The confrontation between the Obama administration and a House committee over the botched Fast and Furious inquiry obviously has election-year political overtones. But it also involves serious questions of policy and law. Instead of playing a constitutional game of chicken, the administration and Congress should resume negotiations toward an accommodation.

On Wednesday, the House Oversight Committee voted to hold Attorney General Eric Holder in contempt of Congress for refusing to turn over internal emails and other documents related to Fast and Furious, an operation in which thousands of firearms were deliberately circulated by the U.S. Bureau of Alcohol, Tobacco, Firearms and Explosives and ended up in the hands of Mexican drug cartels. The panel acted hours after President Obama asserted executive privilege in connection with the documents.

It’s tempting to dismiss this as political theater.

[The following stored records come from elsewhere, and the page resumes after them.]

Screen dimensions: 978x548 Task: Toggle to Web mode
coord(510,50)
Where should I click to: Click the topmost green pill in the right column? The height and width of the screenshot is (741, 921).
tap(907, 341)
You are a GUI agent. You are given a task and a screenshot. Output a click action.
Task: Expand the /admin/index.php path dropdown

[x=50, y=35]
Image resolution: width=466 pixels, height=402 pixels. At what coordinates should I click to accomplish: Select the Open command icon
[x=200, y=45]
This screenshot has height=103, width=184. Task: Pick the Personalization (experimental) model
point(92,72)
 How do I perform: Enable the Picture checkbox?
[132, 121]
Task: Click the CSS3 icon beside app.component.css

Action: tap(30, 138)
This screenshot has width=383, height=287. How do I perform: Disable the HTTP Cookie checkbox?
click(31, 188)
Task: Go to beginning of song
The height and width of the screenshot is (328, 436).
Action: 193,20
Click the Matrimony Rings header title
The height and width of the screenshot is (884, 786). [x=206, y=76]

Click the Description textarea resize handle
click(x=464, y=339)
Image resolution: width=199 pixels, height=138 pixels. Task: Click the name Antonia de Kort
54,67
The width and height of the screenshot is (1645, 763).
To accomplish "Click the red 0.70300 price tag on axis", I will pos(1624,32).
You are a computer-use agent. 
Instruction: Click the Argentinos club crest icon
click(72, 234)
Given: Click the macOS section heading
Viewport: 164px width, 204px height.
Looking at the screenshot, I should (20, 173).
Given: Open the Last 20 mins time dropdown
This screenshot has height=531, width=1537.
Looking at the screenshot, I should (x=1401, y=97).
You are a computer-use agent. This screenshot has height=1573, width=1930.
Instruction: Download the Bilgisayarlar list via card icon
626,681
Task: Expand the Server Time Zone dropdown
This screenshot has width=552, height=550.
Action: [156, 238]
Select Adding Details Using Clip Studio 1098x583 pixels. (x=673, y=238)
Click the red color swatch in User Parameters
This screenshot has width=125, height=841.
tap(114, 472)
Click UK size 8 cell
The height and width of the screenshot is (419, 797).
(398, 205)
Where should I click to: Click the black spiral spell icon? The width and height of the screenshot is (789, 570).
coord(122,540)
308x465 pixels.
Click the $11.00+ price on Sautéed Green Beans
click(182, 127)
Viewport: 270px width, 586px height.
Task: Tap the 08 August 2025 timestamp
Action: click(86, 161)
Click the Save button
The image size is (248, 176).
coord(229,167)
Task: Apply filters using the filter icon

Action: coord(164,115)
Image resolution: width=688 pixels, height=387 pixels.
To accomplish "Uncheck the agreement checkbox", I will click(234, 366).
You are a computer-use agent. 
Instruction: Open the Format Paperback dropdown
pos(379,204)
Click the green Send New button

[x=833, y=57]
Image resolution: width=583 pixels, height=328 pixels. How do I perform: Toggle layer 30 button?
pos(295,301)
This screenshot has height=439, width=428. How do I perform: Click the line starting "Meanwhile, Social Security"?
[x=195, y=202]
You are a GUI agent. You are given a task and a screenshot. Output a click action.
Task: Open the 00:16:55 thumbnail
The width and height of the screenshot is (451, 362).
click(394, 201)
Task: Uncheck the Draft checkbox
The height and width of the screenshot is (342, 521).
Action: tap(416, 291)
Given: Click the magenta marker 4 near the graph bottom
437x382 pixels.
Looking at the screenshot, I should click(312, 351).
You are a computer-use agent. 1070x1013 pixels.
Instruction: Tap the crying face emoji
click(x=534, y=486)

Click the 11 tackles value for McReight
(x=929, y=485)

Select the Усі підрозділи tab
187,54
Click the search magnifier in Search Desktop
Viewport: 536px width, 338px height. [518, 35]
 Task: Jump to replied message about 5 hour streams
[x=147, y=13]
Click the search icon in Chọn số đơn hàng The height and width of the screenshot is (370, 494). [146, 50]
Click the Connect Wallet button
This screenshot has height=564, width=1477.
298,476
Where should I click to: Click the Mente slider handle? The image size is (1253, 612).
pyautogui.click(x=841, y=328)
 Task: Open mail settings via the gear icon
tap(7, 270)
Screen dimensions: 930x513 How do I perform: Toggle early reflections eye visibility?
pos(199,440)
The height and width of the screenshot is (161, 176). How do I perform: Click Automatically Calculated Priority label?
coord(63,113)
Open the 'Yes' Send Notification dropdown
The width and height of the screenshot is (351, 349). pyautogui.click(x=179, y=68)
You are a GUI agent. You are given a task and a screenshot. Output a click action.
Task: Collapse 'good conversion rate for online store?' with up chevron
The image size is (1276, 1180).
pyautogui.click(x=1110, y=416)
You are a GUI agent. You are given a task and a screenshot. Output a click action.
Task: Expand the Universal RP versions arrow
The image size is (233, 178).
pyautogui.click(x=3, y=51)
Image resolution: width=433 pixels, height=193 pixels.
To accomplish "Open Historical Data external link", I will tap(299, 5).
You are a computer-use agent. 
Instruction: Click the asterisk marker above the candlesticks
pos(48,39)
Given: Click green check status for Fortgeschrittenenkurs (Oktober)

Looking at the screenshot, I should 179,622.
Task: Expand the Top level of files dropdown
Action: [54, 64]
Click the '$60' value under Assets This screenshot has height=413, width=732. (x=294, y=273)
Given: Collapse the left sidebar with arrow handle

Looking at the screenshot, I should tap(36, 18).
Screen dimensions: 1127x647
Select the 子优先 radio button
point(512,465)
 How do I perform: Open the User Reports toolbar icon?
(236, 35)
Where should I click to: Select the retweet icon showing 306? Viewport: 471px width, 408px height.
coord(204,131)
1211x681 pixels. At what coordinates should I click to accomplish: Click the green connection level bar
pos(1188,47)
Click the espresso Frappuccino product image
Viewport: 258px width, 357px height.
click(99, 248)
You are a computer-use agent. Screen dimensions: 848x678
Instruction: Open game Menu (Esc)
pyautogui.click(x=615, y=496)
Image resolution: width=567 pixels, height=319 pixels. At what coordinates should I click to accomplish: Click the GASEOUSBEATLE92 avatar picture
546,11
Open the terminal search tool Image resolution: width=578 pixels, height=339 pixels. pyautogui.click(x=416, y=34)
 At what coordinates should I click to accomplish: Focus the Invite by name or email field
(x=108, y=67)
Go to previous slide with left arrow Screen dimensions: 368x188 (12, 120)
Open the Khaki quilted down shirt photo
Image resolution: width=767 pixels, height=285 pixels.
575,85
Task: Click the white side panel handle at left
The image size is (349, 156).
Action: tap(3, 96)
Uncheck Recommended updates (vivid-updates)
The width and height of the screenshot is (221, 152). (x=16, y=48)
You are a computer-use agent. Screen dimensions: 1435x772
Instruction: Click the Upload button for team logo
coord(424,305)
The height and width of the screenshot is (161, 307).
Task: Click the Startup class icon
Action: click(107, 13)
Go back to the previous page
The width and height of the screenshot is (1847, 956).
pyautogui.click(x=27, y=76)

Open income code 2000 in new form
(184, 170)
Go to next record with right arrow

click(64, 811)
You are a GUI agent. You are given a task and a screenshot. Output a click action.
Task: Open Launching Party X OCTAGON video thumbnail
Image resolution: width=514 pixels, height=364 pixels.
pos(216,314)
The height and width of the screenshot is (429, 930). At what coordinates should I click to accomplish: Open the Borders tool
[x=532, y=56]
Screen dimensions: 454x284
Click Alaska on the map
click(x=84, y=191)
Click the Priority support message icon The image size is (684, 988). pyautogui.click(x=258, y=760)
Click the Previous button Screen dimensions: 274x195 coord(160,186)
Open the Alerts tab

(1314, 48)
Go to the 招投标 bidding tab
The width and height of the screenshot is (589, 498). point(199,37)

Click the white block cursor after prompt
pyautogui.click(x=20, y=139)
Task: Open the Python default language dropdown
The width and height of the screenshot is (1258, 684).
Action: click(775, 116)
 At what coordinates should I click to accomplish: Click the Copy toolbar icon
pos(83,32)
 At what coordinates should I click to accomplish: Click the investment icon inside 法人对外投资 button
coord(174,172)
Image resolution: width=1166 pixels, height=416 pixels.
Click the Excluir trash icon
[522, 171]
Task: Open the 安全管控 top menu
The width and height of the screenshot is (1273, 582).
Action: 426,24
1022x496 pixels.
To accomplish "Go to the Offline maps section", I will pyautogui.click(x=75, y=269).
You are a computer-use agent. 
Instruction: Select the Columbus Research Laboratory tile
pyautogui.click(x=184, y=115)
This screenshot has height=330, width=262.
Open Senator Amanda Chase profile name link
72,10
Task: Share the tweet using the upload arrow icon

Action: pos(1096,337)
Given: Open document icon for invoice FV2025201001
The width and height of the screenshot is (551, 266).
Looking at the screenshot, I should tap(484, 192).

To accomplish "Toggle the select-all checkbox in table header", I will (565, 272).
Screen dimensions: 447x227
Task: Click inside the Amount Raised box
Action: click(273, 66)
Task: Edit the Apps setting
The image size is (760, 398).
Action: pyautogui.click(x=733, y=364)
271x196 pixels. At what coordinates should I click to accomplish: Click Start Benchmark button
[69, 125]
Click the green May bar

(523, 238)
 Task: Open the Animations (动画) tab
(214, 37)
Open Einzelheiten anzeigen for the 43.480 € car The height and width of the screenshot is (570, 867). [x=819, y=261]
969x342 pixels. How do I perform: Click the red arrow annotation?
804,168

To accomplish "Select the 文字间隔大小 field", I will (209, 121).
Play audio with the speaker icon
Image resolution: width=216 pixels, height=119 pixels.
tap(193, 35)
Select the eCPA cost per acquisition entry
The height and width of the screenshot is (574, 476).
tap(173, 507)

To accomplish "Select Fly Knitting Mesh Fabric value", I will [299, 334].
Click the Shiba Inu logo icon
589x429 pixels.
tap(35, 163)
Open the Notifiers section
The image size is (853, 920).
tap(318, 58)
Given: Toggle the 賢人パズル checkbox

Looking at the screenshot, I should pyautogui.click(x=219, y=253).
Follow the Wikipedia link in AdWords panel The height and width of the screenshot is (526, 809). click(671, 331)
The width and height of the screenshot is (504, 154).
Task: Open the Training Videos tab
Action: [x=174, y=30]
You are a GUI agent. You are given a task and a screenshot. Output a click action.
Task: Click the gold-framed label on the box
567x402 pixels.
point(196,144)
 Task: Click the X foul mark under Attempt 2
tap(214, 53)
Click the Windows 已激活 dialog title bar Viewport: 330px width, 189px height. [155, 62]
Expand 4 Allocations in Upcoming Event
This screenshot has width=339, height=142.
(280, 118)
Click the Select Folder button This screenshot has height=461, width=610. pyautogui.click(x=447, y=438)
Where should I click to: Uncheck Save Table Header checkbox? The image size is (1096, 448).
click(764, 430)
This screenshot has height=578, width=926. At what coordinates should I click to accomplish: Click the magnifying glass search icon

Rep. Darrell Issa, R-Calif., head of the committee, is a partisan Republican who has accused the Obama Justice Department of “flawed and weak leadership.” Democrats have called Issa’s investigation a witch hunt. You don’t need a long memory to recall that the parties have traded places since the George W. Bush administration, when a Democratic-controlled House committee found Karl Rove in contempt for refusing to testify about the firing of nine U.S. attorneys.

But it’s not all politics. Fast and Furious, while no Watergate, was a disastrous operation worthy of congressional scrutiny. On the other hand, the courts have held that presidents need to be able to confide in aides and seek advice without fearing that those discussions will be made public, and have therefore afforded them a qualified right to withhold information.

In asking Obama to assert this privilege, Holder argued that executive privilege broadly covers “executive branch deliberative communications.” That suggests some of the documents could be released without intruding on deliberations directly involving Obama. If that’s the case, the administration and the committee should continue to explore a compromise, notwithstanding election-year politics.